Ukrainian brigadier general (born 1983)

Yurii Fedorovych Shchyhol (born 5 November 1983) is a brigadier general, candidate of legal sciences, and the former head of the State Special Communications Service of Ukraine (SSSCIP) (Ukrainian: DerzhSpetsZviazku). He calls the current Russian-Ukrainian cyberwarfare to be the first world cyberwarfare. He also defines Russia as a legal target for Ukraine's cyber attacks. In November 2023, he was removed from his position after he was accused of embezzlement and corruption by NABU special investigators, having allegedly embezzled ₴62 million surrounding the purchase of software for SSSCIP. He was released from detention on bail. More recently, he has been reenlisted into the Ukrainian military for service on the frontlines.

== Biography ==
He was born on 5 November 1983 in the village of Zazymia, Brovary Raion, Kyiv Oblast.

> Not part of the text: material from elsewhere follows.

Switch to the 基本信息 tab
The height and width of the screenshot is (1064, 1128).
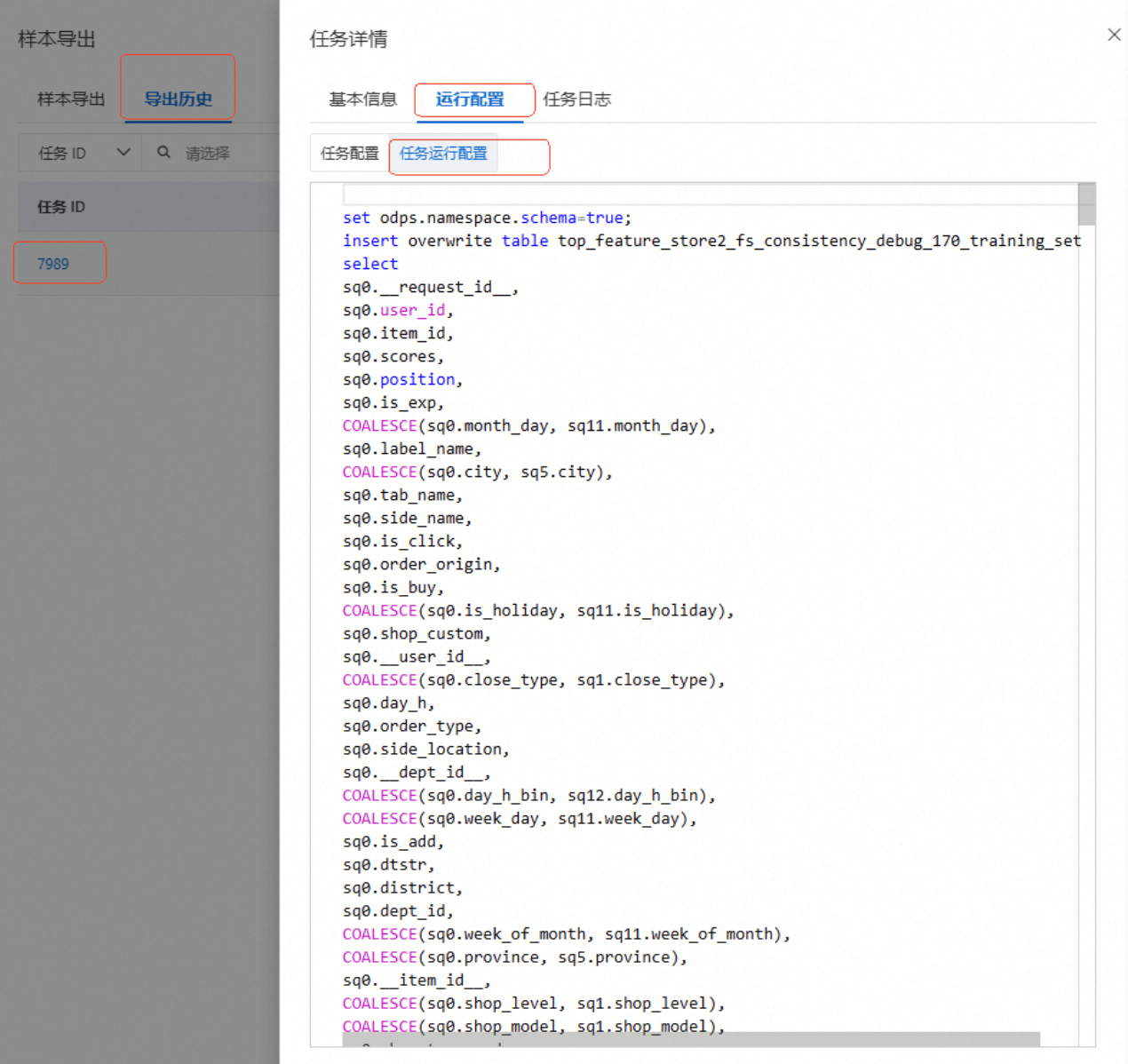coord(362,99)
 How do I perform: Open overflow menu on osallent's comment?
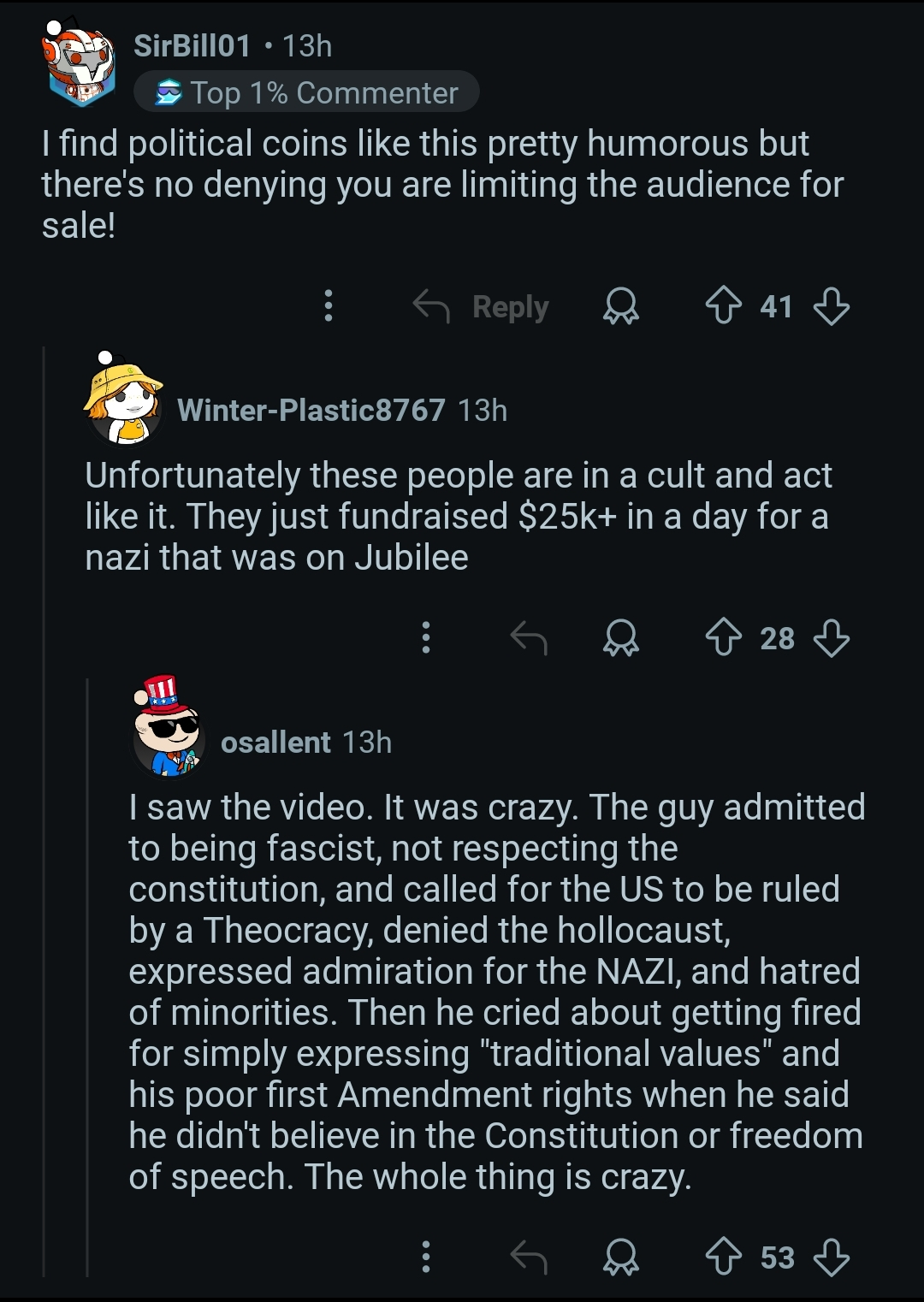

In 2006, he graduated from the National University of the State Tax Service of Ukraine, majoring in law.

In 2017 he finished Alfred Nobel University, majoring in finance and credit.

From 2007 to 2008, he worked in the Baryshivka tax inspectorate of the Kyiv Oblast.

From 2008 to 2009, he studied at the National Academy of the Security Service of Ukraine.

From 2008 to 2020, he served in the military in operational and managerial positions in the Security Service of Ukraine.

On 8 July 2020, by order of the Cabinet of Ministers of Ukraine No. 822-r, he was appointed the Head of the State Service for Special Communications and Information Protection of Ukraine.

Shchyhol also highlighted the importance of Starlinks provided by Elon Musk to Ukraine in renewing the communication to liberated areas of Ukraine from Russian occupiers.